EXERCISE AIM
Search the entries below for "screenshot", and copy each line where it appears.

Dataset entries
───
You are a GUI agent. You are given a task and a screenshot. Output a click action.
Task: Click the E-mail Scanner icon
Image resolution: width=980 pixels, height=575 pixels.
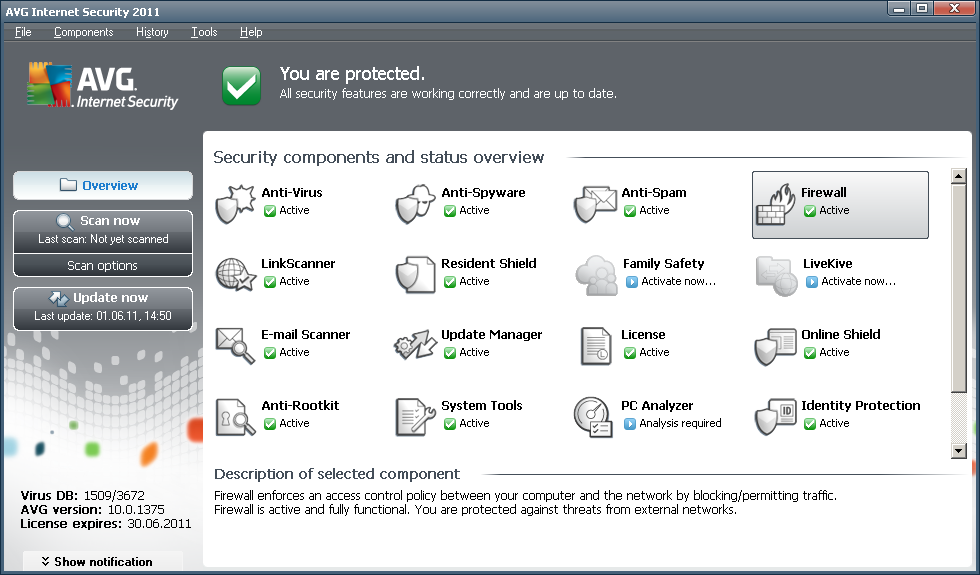coord(236,345)
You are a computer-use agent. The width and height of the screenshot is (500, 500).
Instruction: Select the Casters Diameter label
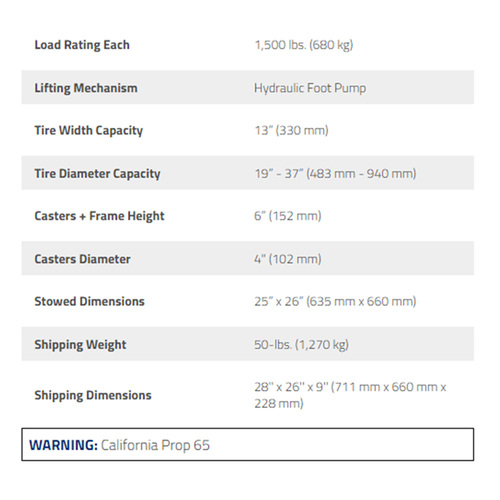coord(82,259)
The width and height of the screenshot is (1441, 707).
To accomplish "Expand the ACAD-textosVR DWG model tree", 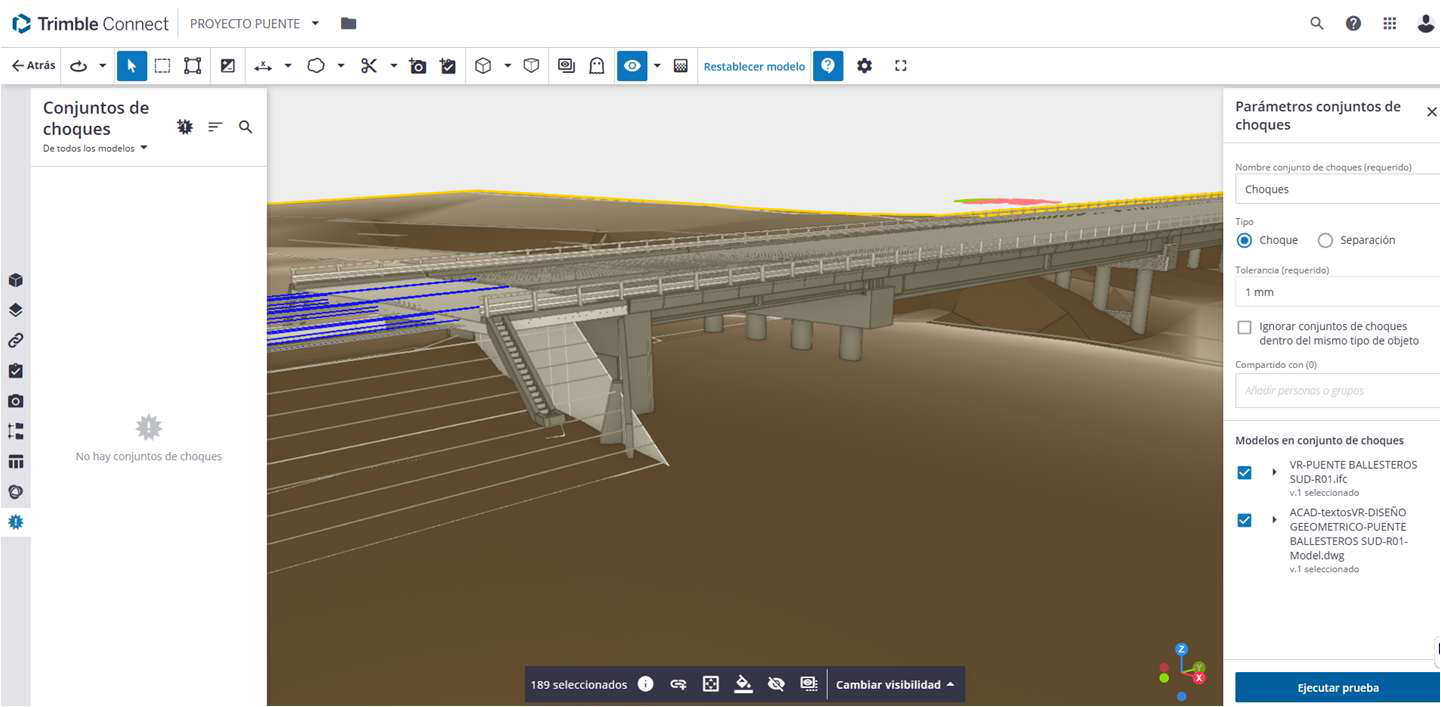I will (x=1274, y=520).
───
COMPLETED TASK
You are a GUI agent. You are given a task and a screenshot. Output a click action.
You are a computer-use agent. The width and height of the screenshot is (500, 500).
The width and height of the screenshot is (1441, 707).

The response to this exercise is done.